The DAG Visualization looks like: enter image description here

As you can see, the "Filter", "Project" and "Exchange" in stage 0 are only running in one instance, so does the stage1 and stage2, so a few questions and apologies if the question is dumb:

  1. Does "Filter", "Project" and "Exchange" happen in Driver after data shuffling from each executor?
  2. What code maps to "Filter", "Project" and "Exchange"?
  3. how I could run "Filter", "Project" and "Exchange" in parallel to optimize the performance?
  4. is it possible to run stage1 and stage2 in parallel?
2
Did you check it the hbase connector allow pushdown predicates ? If so, instead of pulling all the data from HBase, you can let HBase help you at least filtering some of the data. The main bottleneck is usually I/O and networking. Some things are not clear in your code thought. What does your table represent ? Is it a DataFrame created with data from HBase ? What about your input data ? I'm afraid the description is a bit broad. Would you care reviewing your question please ? - eliasah
@eliasah, thanks for the comments. The data is pulled from Hive and stored into Hbase. Agreed that bottleneck is I/O and networking especially there are lots of shuffling - 2TB input data and 40GB shuffling write. I learned that the less shuffling the better, however, shuffling is also bound to how large the input data is? and if so, I wonder what kind of ratio (shuffling / input) would be a good ratio? - user_not_found

2 Answers

6
votes

You're not reading the DAG graph correctly - the fact that each step is visualized using a single box does not mean that it isn't using multiple tasks (and therefore cores) to calculate that step.

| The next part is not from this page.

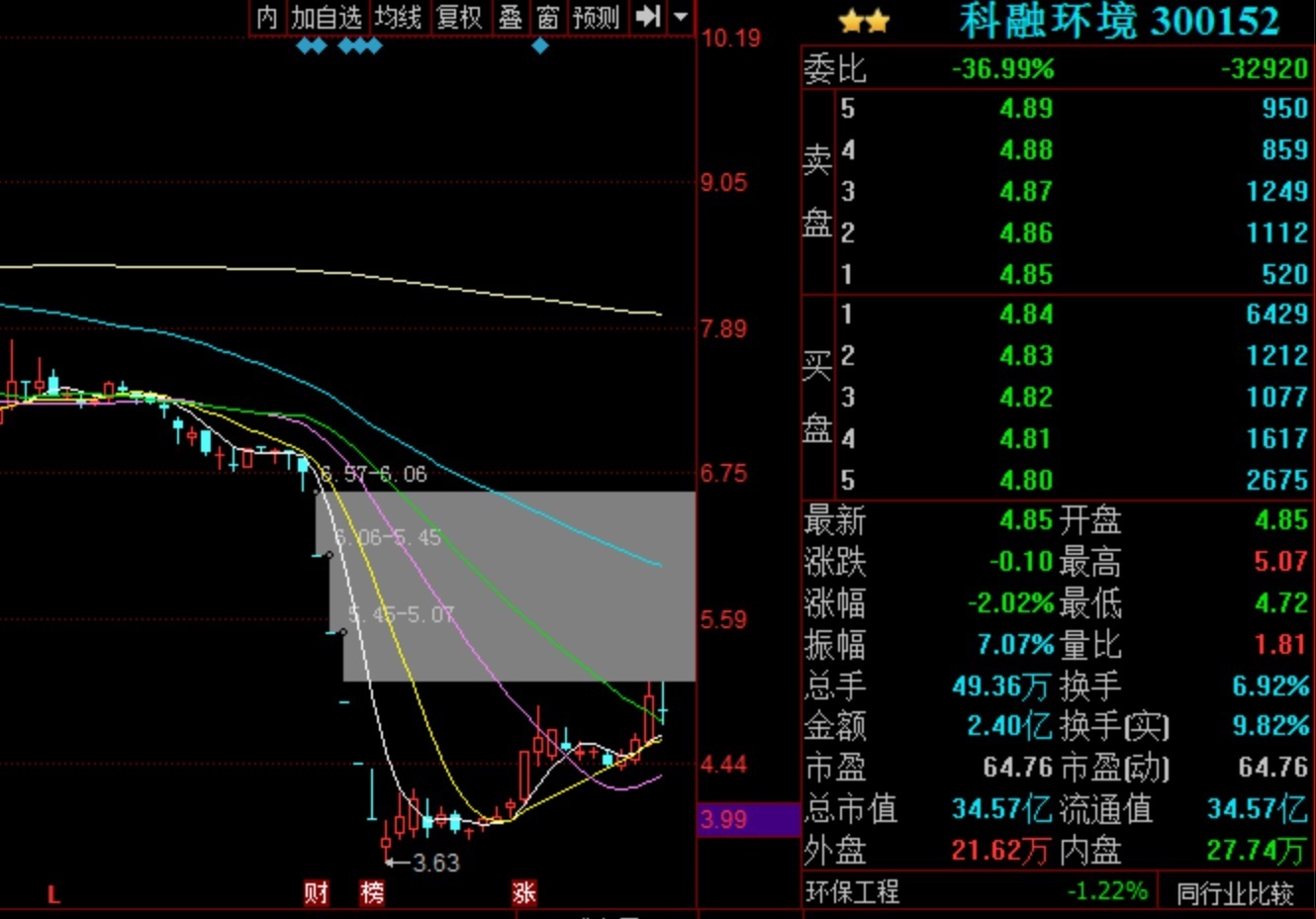Toggle the 叠 overlay option
The height and width of the screenshot is (919, 1316).
click(511, 17)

You can see how many tasks are used for each step by drilling-down into the stage view, that displays all tasks for this stage.

For example, here's a sample DAG visualization similar to yours:

enter image description here

You can see each stage is depicted by a "single" column of steps.

But if we look at the table below, we can see the number of tasks per stage:

enter image description here

One of them is using only 2 tasks, but the other uses 220, which means data is split into 220 partitions and partitions are processed in parallel, given enough available resources.

If you drill-down into that stage, you can see again that it used 220 tasks and details for all the tasks.

enter image description here

Only tasks reading data from disk are shown in graph as having these "multiple dots" to help you understand how many files were read.

SO - as Rashid's answer suggestes, check the number of tasks for each stage.

1
votes

It is not obvious so I would do following things to zero in the problem.

  1. Calculate execution time of each steps.
  2. First step may be slow if your table is of text format, spark usually works better if data is stored in Hive in parquet format.
  3. See if your table is partitioned by the column used in where clause.
  4. If saving data to Hbase is slow then you may need to pre-split hbase table as by default data is stored in a single region.
  5. Look at stages tab in spark ui to see how many tasks are started for each stage and also look for data local level as describe here

Hopefully, you will be able to zero in the problem.